WORK TO COMPLETE
In the data below, copy the lines exactly, starting with the line that contains "Screen dimensions: 1276x718" and ending with the line that contains "(x=34, y=556)", including both of those lines.

DATA EXCERPTS
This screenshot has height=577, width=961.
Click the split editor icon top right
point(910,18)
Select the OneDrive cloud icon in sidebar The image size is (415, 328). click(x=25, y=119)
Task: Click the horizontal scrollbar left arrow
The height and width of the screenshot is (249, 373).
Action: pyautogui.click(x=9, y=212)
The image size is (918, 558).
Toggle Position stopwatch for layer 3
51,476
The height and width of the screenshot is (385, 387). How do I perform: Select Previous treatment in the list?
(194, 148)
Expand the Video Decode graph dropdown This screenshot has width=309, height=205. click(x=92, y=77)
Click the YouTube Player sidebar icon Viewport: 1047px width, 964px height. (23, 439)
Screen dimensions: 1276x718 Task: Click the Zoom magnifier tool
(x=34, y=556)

...

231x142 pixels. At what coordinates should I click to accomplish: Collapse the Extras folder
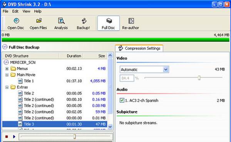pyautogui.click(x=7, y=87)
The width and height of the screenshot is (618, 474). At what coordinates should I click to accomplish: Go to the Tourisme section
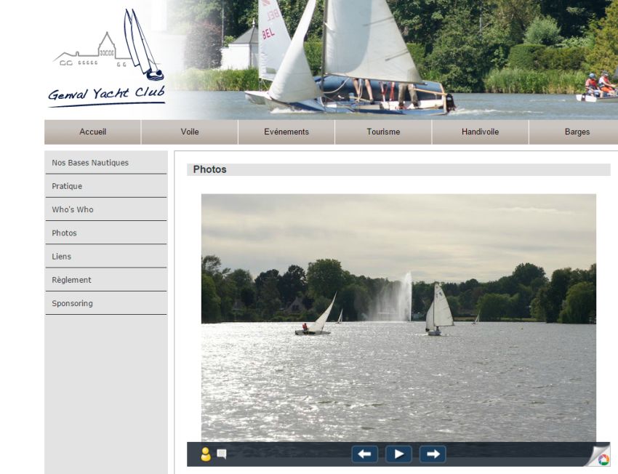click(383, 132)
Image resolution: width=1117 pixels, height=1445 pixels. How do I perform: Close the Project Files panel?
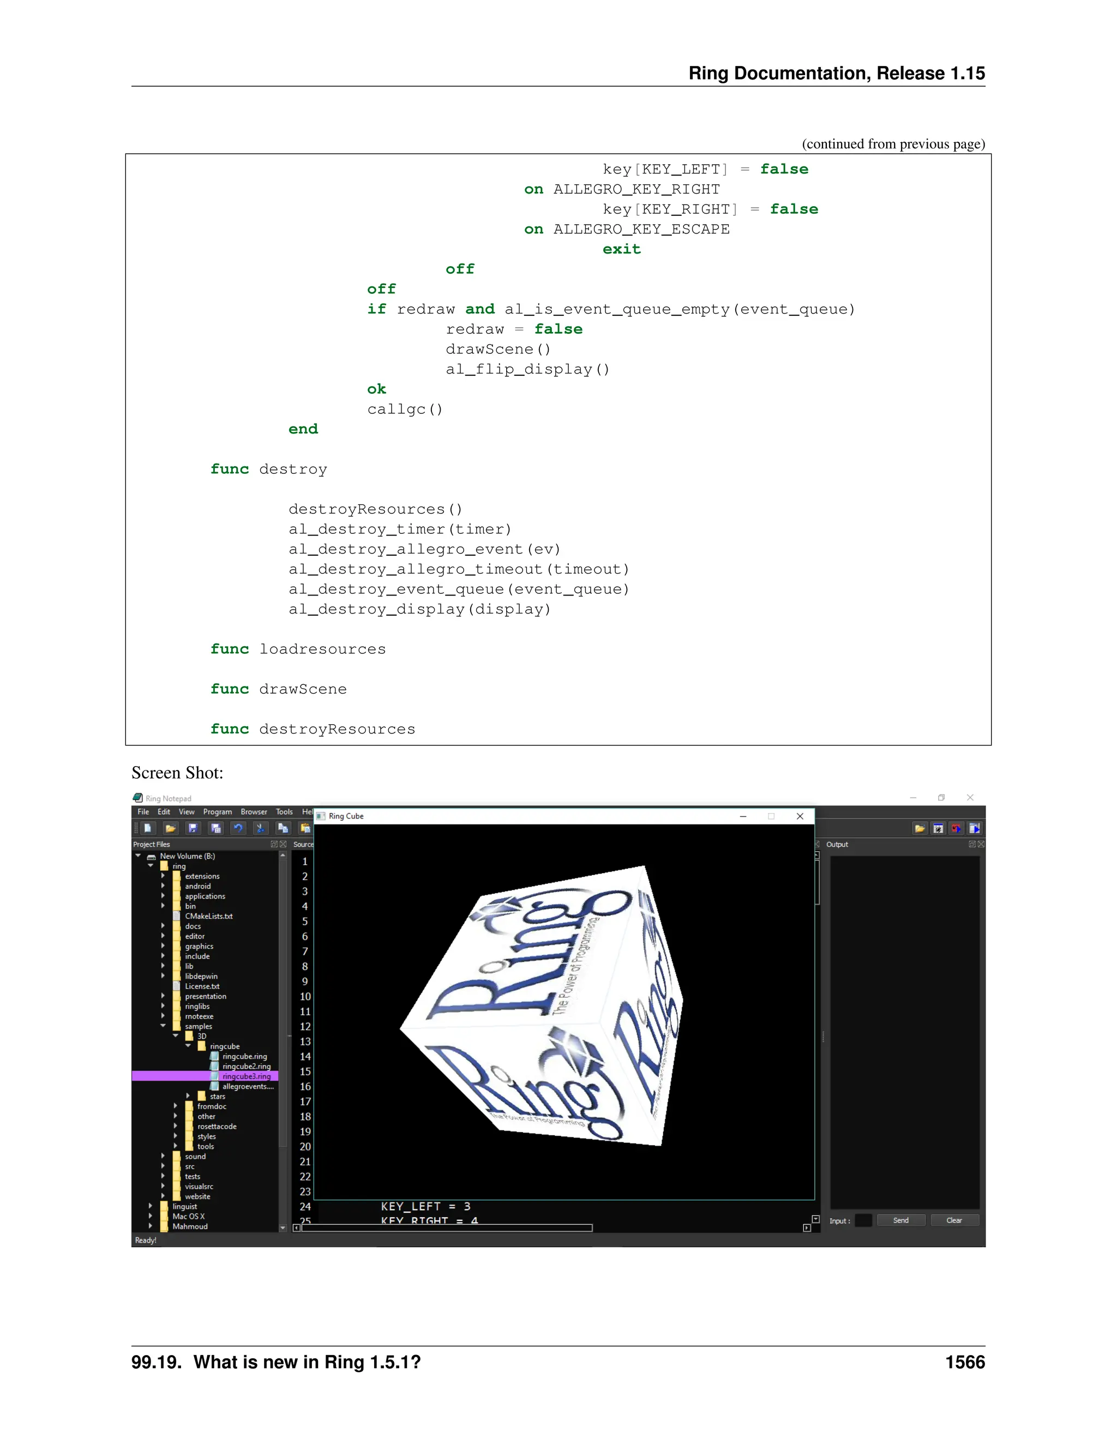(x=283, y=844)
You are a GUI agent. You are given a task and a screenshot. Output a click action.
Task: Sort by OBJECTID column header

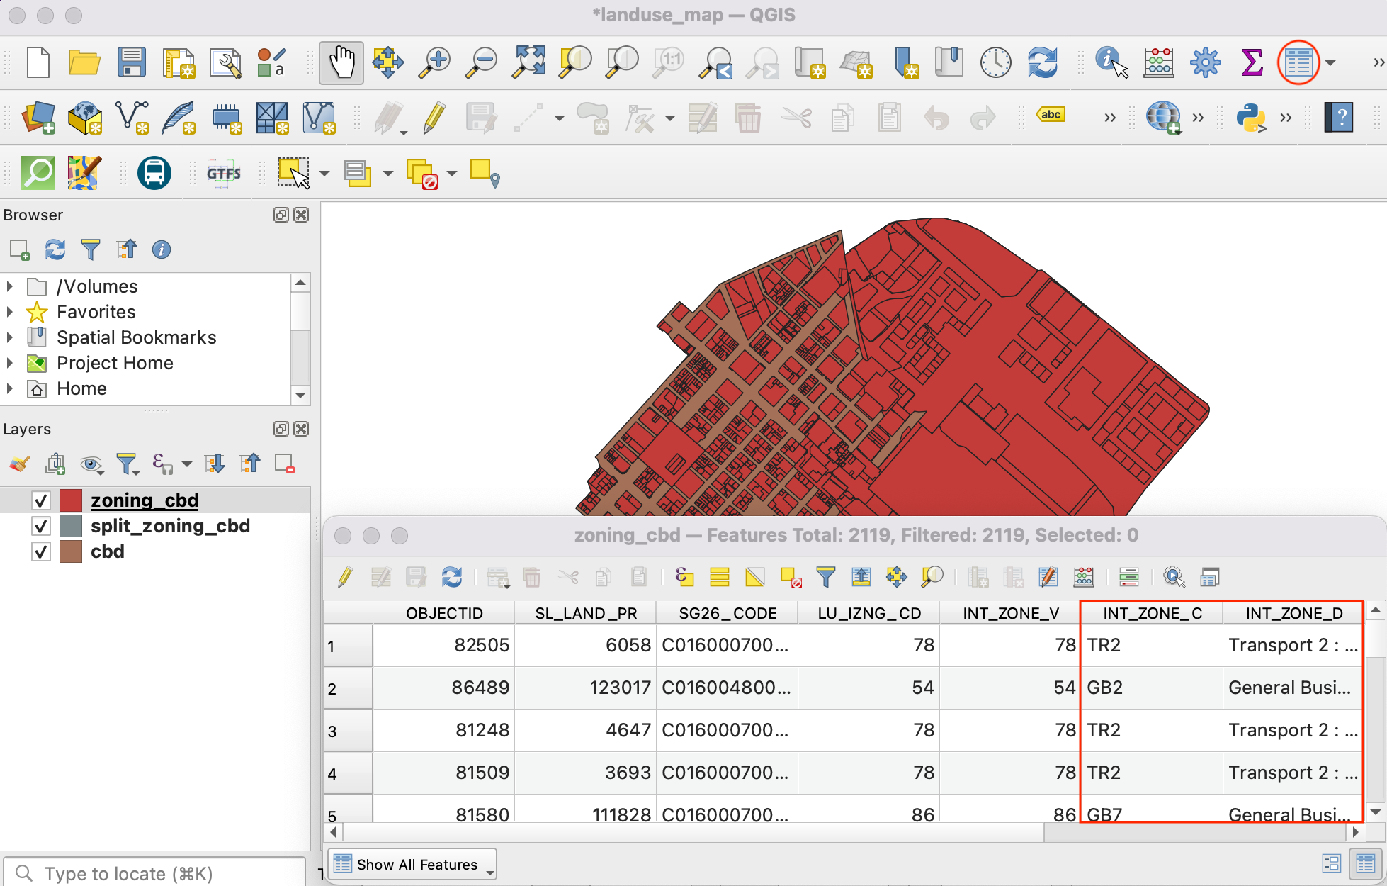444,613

--

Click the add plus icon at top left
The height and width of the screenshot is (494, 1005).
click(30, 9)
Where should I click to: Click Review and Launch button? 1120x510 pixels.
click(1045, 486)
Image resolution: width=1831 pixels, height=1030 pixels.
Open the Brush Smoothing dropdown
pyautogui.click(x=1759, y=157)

TASK SOLUTION
Screen dimensions: 1276x718 Task: Click the Zoom magnifier tool
(x=34, y=556)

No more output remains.